Я спрятала под плед голову, когда, рассказывая об Ала ад-Дине, ака-джун упомянул магрибинского колдуна. Я представила, что горящие угольки были драгоценными камнями, которые Ала ад-Дин увидел в глубине пещеры. Ака-джун сказал, что принцессу, в которую влюбился Ала ад-Дин, звали Бадр аль-Будур. Мы с Мар-Мар засмеялись над этим странным именем и спросили, почему рассказчик так смешно назвал принцессу.
– Она была прекрасной китайской принцессой с бледным и круглым, как луна, лицом. – Ака-джун объяснил нам, что на Востоке все имена имели значение, а Бадр аль-Будур означало на арабском полнолуние полнолуний.

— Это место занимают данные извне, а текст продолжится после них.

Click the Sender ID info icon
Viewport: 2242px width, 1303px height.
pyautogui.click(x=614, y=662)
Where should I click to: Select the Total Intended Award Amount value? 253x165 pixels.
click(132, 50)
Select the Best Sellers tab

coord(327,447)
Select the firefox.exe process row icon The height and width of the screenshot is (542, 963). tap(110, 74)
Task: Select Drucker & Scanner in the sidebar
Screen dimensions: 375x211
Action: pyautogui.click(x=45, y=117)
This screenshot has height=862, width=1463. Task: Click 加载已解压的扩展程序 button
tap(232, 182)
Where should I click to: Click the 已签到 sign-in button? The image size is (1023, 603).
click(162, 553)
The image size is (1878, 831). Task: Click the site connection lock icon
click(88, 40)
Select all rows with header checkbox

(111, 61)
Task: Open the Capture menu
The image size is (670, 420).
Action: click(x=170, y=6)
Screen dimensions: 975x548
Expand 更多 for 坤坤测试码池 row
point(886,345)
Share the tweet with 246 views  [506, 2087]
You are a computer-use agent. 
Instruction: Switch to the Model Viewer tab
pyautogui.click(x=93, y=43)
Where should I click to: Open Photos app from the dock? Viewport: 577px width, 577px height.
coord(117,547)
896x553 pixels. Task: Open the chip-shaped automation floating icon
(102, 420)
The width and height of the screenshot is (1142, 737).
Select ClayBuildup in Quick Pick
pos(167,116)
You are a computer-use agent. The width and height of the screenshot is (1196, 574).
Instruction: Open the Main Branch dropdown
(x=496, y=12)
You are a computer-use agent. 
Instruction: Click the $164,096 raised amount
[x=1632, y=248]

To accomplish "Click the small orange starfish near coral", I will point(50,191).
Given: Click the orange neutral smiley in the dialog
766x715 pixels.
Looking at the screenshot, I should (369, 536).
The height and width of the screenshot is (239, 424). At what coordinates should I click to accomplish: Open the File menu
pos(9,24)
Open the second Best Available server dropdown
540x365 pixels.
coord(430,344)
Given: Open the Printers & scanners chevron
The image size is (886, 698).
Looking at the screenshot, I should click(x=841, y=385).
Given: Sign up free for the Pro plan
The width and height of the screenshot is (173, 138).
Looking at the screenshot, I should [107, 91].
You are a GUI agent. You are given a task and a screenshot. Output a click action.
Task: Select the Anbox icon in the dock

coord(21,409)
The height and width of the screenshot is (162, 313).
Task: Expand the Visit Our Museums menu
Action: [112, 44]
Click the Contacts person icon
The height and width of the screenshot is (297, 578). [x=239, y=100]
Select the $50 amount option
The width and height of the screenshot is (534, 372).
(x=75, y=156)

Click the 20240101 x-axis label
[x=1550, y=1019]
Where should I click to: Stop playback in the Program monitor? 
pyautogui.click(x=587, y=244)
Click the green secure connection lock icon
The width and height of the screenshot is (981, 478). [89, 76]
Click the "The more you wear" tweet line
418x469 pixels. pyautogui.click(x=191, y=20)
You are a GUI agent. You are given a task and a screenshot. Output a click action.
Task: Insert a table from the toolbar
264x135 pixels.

Когда он описал все добродетели принцессы, я влюбилась в нее, точно как Ала ад-Дин. Я тогда впервые услышала о любви. Он нарисовал безукоризненное, без кровинки лицо любви прямо перед моим мысленным взором, и безупречная картина Бадр аль-Будур заворожила меня на годы. Он никогда не разъяснял, как может человек влюбиться с первого взгляда, как не просветил меня о слепящих последствиях любви. У Бадр аль-Будур были мягкие черные волосы, обрамляющие привлекательные миндалевидные глаза – меру красоты в персидской литературе. Умиротворенная и спокойная, она была идеальным образцом для фантазий маленькой девочки. Я была помешана на ней все свое детство; для меня она стала идеалом женской красоты. Много лет спустя, когда я увидела экранизацию «Ала ад-Дина» от «Дисней», я обратила внимание на огромную разницу между тем, что представляла в детстве, и тем, как ее изобразили в мультфильме. Принцесса Жасмин ничем не походила не бледную луноликую Бадр аль-Будур, которую я обожала. Как могла девчонка с бычьими глазами и треугольным лицом напоминать полную луну? Как мне повезло, что никто не рисовал мне образец прекрасных дам. Я была наедине с собственным воображением, когда представляла героев и героинь рассказанных мне историй. Только я, тишина таинственных ночей Тегерана и колдовство рассказов ака-джуна, что завладевали моими снами.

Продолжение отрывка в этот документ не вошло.